In recent months, there has been renewed focus on our Constitution. Almost every week, I open the newspaper or see an electronic posting that involves some radical invocation of the Constitution that differs from what I was taught at Georgetown Law many years ago. It could be someone suggesting that Congress should just get rid of dozens of judges if that strikes our fancy, or it might be the assertion that the three branches of our Federal Government are not of equal importance under our Constitution. Or even the assertion that our fundamental charter was drafted solely to limit the Federal Government's ability to solve national problems. These comments show the need for more opportunities to increase understanding of our democracy. That is what gave me the idea to invite some of the Nation's leading jurists to speak with us today about the role that judges play under our Constitution.
Both Chief Justice Roberts and Justice Scalia have remarked that the fundamental genius of the Constitution is its separation of powers. The legislative, the executive, and the judicial branches each have different powers and are limited or checked by the other branches. The three branches interact frequently. We recently observed the 222nd anniversary of congressional enactment of the first Judiciary Act, establishing the Supreme Court and Federal judiciary. We in the Senate have an obligation to provide our advice and consent to the President to fill a growing number of judicial vacancies. On this Committee, we are working diligently to address the serious judicial vacancy crisis that the Chief Justice highlighted in his most recent annual report. This Committee also works to pass legislation recommended by the Judicial Conference of the United States in order to help the third branch operate fairly and efficiently. Congress also appropriates resources to fund the important work of our independent judiciary.
The judicial branch, including the Supreme Court, decides cases to resolve controversies in accordance with the rule of law. The judiciary is called upon to interpret and apply statutes passed by Congress to specific disputes, and to review acts of the other branches to determine whether those acts violate the Constitution. On rare occasions, court decisions can be overturned with legislation or with an amendment to the Constitution.
Four years ago, I invited Justice Anthony Kennedy to appear before this Committee to discuss judicial security and judicial independence. That appearance renewed a tradition of Justices testifying before Congress on matters other than their appropriation requests, a tradition which included appearances by Chief Justice Taft and Chief Justice Hughes in the 1920s and '30s, as well as by Justice Jackson in 1941, among others. Justice Kennedy recognized that the Supreme Court's rulings would be debated and criticized but noted "that is the democratic dialogue that makes democracy work."
In furtherance of that democratic dialogue, this Committee has held several hearings highlighting the significant impact of recent Supreme Court hearings on hardworking Americans. This has been an effort to raise awareness about the relevance of the Court's cramped interpretations of laws that Congress enacted with the intent of protecting American workers, retirees, consumers, and small business owners.

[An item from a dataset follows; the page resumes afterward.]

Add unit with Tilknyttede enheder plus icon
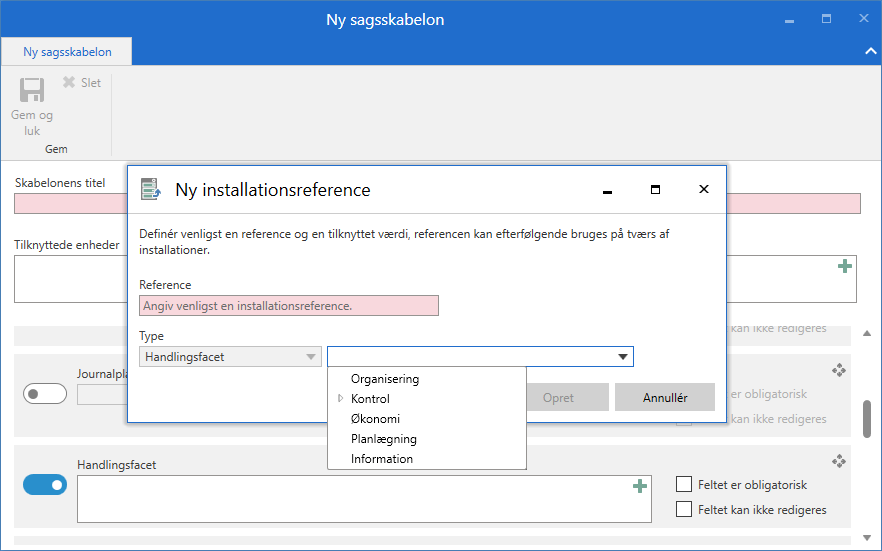Screen dimensions: 882x551 tap(845, 266)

Today's hearing is designed to have a different focus. Rather than examining recent or upcoming decisions of the Supreme Court, we will discuss the proper role that judges play in our democracy. In a time of increasing political rancor, some like to emphasize divisions as though they were between warring factions. Although the witnesses before us approach decision-making in different ways, they demonstrate a profound respect for each other. That is the example that the Ranking Member and I also strive to achieve in our work together on this Committee. The American people expect their Government to work for them, and that requires us to work together to uphold our national values. Despite different perspectives, we all need to work together to uphold the predictable rule of law where liberty and prosperity can thrive.
Judge Learned Hand said: "The spirit of liberty is the spirit which is not too sure that it is right; the spirit of liberty is the spirit which seeks to understand the minds of other men and women." It is this spirit that I hope will guide our discussion today.